The UK housing market showed some positive signs that it was shaking off its Brexit lethargy, with demand for homes rising in December 2019, according to NAEA Propertymark (formally National Association of Estate Agents).
Its December Housing Market survey has revealed that although the number of sales agreed per member branch fell from seven in November to six in December 2019, the year-on-year figure increased. In both December 2017 and December 2018 the sales agreed per member branch was five.
First Time Buyer (FTB) Market improving
NAEA Propertymark also reported that the number of sales made to FTBs increased marginally in December 2019, rising from 28 per cent in November to 29 per cent. Year-on-year, this is an increase of five percentage points from December 2018 when the number of sales made to the group stood at 24 per cent.

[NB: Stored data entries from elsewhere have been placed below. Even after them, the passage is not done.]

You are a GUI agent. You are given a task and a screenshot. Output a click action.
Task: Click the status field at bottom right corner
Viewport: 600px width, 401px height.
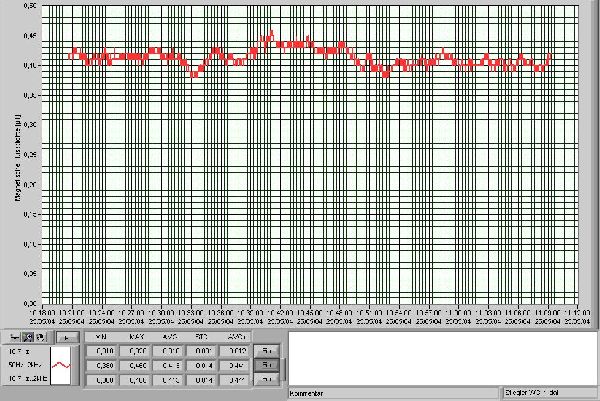click(x=551, y=394)
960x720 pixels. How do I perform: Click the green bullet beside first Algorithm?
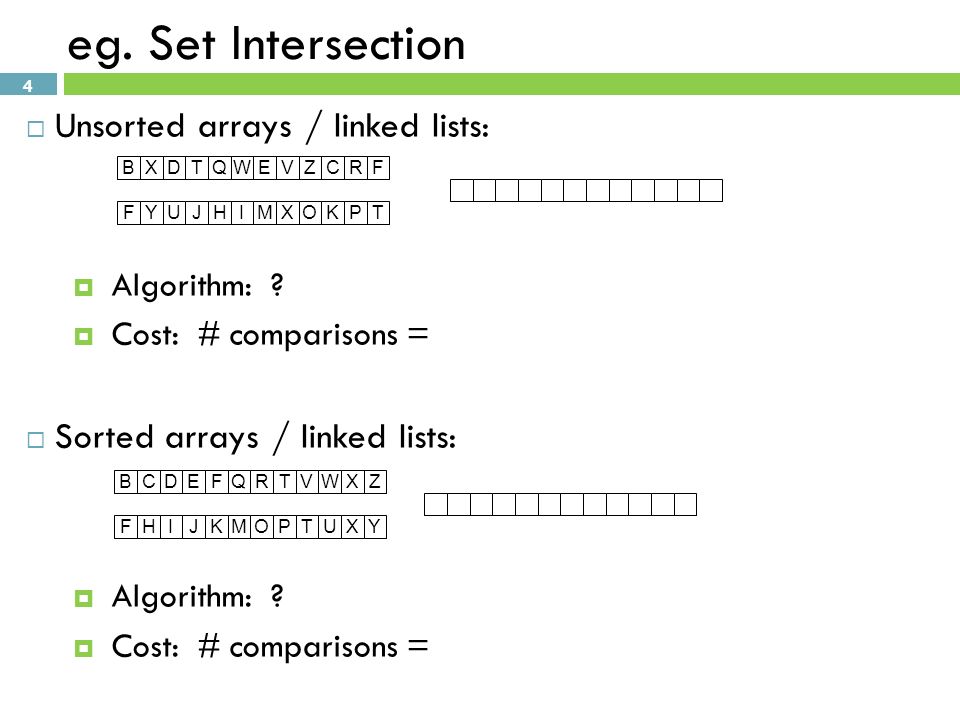click(x=83, y=287)
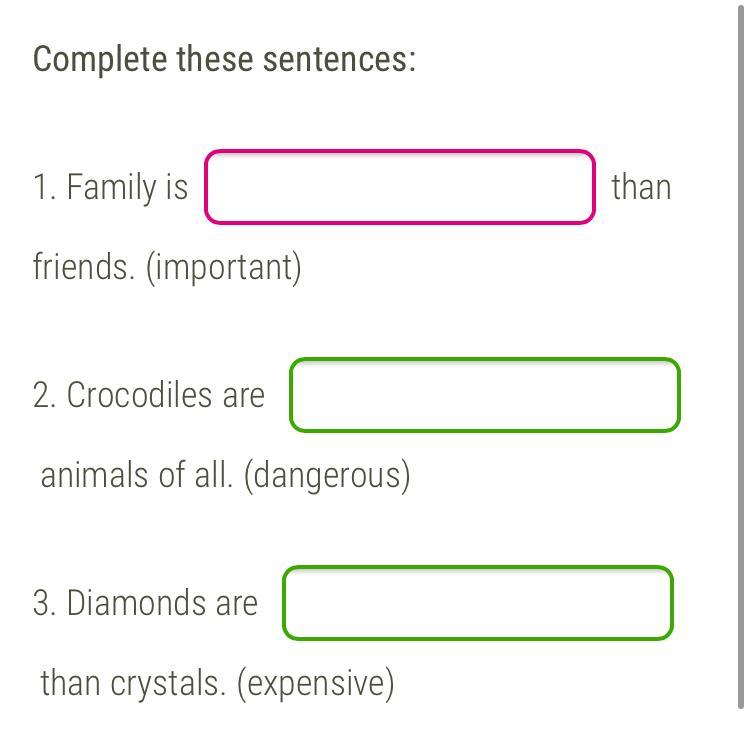Image resolution: width=750 pixels, height=750 pixels.
Task: Click the word "than" after the first blank
Action: [641, 187]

Year-on-year, housing demand is up, rising from 304 house hunters per branch in December 2018 to 313 in December 2019. However, this is still a decrease from November, when there were 332 house hunters registered per estate agent branch. The December 2019 figure is the lowest seen since June 2019 when there were 305 prospective buyers registered.
Supply and demand is steady
The number of properties available per member branch rose from 39 in November 2019, to 41 in December 2019. This is the highest seen since August 2019 when it stood at 44. Year-on-year, the supply of housing is down marginally, falling from 42 in December 2018.
Mark Hayward, Chief Executive, NAEA Propertymark, said: “After a period of suppressed market activity due to Brexit and political uncertainty, the clear outcome of the General Election in December has injected some much-needed confidence into the market.
“Despite it typically being a quieter time of year seasonally, our figures have shown positive trends with both demand and the number of sales being high in comparison to previous years, as both buyers and sellers no longer hold off on their plans. This is an encouraging close to the year and we hope to see more of this stability in 2020.”
David Knapp, Partner and head of residential property at law firm Hart Brown, said there were indications that the housing market was looking more promising in 2020.
“Although the new year is very fresh there have already been perceptible signs of the residential property market waking up and more buyers and sellers having the confidence to look to buy and sell,” he said.
“Our residential property department has already had a number of clients making contact with us agreeing deals on their sale of top end properties that have been marketed for up to two years without hither to having had any sign of interest. The number of new instructions for our residential property department in the first two weeks of January is higher than any January I can remember.”